Actinomycetes are typically present in the compost, particularly in the thermophilic and curing stages [31,32]. Thermophilic actinomycetes are well-known components of composts’ microflora and play an important role in habitats where organic matter decomposition occurs at elevated temperatures and under aerobic conditions (e.g., improperly stored hay, cereal grains, manure, straw, and various composts). Thermophilic actinomycetes include various genera, such as Saccharomonospora, Saccharopolyspora, Streptomyces, Thermoactinomyces, Thermobifida, and Thermomonospora.

Marine habitats are a rich source of diverse and mostly uncharacterised actinomycetes. Marine habitats include coastal, deep-sea sediment, seawater, and mangrove forests. Mangrove forests are highly dynamic ecosystems that cover 75% of the world’s tropical climate, and the diversity of mangrove organisms remains less unexplored. Mangrove forests are a unique environment because they fluctuate with salinity and tidal gradients that favour their microorganisms to produce unusual metabolites [33].

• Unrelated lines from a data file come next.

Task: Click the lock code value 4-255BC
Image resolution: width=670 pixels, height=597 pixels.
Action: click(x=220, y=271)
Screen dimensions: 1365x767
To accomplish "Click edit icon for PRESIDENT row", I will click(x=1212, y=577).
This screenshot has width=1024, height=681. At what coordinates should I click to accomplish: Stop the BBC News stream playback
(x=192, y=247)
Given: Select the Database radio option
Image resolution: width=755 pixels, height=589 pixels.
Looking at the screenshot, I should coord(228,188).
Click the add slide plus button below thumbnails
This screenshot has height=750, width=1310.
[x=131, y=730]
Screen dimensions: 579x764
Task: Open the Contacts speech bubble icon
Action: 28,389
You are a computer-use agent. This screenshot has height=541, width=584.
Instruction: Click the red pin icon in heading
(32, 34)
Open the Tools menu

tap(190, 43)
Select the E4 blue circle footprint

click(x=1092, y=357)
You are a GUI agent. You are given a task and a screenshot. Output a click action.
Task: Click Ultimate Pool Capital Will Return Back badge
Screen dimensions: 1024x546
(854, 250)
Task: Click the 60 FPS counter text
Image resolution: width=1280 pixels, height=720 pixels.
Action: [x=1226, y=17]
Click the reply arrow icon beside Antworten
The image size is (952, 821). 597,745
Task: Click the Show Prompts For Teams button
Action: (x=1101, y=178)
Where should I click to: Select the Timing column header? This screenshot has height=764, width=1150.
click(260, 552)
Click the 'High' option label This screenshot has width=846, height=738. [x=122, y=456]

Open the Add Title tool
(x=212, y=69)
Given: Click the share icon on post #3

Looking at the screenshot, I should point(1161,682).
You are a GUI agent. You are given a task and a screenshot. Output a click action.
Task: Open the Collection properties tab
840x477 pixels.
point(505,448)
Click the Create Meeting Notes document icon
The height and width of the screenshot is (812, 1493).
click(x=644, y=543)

Reports on marine actinomycetes have emerged since the late 19th century. Since 1980, biotechnology initially provided direction to study marine microorganisms for various applications such as drug development [34]. This study was ongoing until 1984 and used various techniques, identifying the first marine actinomycete, Rhodococcus marinonascens [11]. In 2005, the first seawater-obligate marine actinomycetes genus, Salinispora, was described. Salinispora tropica and Salinispora arenicola are novel species belonging to the family Micromonosporaceae. This genus required seawater for its growth [35]. Fencial and Jensen [36] detected novel secondary metabolites produced by Salinispora, leading to a further search for new groups of marine actinomycetes [34]. Studied marine actinomycete genera include Dietzia, Rhodococcus, Streptomyces, Salinispora, and Micromonospora. Microbiomes or traditional bacterial enumeration have been studied in marine ecosystems, including seawater [37], coral reefs [38,39,40], and mangroves [36,41,42,43]. There are various groups of microorganisms in mangrove sediments, such as Pseudomonadota, Actinomycetota, and fungi. Both Streptomyces and Micromonospora from marine habitats are good candidates for isolating potent growth-inhibiting compounds and antitumor agents. Its secondary metabolites show diverse bioactivities, such as antifungal, antitumor, and antibacterial [44]. Marine actinomycetes are one potential marine organism that can produce efficient anticancer agents such as salinosporamide A (S. tropica), actinomycin D (Streptomyces parvulus), mitomycin C (Streptomyces caespitosus), and Rakicidin D (Streptomyces sp. MWW064) [45,46].